→ Short exercise: Rescale the records in the stretch from the line containing "Image resolution: width=1065" through the line containing "I will point(848,176).", and give those lines alone. Multiply every coordinate in the answers by 0.35 and round to whole numbers, halves up, while leaving all other text and numbers unchanged.

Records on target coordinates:

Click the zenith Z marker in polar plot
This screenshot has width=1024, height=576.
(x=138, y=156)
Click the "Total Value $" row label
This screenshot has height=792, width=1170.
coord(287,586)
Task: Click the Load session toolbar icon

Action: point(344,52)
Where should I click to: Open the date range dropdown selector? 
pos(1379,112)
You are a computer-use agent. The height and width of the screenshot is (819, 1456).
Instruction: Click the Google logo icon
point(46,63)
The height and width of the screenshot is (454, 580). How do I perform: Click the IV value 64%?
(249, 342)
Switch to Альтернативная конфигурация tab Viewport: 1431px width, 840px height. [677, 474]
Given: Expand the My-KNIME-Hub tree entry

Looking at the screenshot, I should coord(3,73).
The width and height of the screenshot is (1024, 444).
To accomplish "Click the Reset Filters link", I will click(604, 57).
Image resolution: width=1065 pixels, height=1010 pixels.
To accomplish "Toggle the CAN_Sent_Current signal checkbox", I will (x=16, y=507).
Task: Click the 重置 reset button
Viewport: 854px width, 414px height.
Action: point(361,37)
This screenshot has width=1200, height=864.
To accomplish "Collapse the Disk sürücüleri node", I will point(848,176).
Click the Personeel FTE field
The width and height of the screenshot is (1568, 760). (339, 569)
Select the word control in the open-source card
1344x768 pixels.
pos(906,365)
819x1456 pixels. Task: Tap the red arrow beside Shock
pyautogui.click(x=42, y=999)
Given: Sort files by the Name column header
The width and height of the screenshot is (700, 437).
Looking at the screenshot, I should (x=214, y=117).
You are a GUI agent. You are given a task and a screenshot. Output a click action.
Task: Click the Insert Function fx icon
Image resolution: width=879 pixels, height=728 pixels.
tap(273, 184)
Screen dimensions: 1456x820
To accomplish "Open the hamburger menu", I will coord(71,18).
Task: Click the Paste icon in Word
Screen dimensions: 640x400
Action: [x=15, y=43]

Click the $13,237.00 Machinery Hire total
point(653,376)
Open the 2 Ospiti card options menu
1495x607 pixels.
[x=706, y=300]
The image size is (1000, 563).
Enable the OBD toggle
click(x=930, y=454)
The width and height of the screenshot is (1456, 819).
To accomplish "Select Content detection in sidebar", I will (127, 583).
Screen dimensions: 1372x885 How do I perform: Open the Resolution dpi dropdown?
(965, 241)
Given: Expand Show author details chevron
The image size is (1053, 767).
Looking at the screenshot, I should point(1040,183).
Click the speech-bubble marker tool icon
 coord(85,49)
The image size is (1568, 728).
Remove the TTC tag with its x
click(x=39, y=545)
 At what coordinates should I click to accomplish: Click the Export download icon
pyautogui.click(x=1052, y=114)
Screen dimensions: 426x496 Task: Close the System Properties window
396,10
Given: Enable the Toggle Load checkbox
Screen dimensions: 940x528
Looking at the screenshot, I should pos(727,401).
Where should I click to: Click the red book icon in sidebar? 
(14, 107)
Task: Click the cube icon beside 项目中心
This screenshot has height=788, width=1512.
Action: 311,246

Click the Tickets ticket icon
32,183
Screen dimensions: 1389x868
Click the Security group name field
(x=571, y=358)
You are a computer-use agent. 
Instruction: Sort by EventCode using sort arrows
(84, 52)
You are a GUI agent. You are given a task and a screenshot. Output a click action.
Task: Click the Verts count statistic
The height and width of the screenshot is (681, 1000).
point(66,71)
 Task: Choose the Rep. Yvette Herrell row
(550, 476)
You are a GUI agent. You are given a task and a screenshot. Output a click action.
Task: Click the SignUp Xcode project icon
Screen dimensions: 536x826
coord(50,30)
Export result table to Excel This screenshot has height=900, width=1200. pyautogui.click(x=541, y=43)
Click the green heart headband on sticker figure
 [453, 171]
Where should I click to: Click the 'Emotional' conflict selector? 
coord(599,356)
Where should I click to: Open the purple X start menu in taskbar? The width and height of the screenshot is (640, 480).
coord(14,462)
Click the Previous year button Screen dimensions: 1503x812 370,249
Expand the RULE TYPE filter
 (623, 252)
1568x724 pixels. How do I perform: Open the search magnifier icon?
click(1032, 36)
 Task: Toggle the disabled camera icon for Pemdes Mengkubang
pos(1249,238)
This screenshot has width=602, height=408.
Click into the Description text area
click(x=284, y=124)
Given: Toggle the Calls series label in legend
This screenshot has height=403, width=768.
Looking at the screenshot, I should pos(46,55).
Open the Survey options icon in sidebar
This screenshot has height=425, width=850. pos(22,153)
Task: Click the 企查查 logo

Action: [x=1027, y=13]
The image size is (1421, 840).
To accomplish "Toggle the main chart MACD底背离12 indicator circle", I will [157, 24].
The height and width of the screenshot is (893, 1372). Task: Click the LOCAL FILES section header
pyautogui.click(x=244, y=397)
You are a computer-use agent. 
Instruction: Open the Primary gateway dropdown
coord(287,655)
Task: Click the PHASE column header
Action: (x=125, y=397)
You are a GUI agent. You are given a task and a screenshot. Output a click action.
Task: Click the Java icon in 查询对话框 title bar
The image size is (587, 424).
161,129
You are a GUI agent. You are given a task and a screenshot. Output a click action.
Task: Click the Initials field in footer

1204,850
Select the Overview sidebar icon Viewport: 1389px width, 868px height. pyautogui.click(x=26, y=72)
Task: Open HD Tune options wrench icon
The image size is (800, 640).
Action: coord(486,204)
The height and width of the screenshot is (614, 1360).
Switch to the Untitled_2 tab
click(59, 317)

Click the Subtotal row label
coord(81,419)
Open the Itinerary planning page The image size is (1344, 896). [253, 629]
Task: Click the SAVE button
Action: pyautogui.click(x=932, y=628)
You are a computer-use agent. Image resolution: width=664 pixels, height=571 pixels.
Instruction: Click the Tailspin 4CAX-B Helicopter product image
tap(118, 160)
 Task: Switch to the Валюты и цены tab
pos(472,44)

→ Answer:
Image resolution: width=1065 pixels, height=1010 pixels.
To accomplish "Toggle the CAN_Sent_Current signal checkbox", I will (x=6, y=177).
Task: Click the 重置 reset button
Viewport: 854px width, 414px height.
Action: point(126,13)
This screenshot has width=1200, height=864.
To accomplish "Collapse the Disk sürücüleri node", I will point(297,62).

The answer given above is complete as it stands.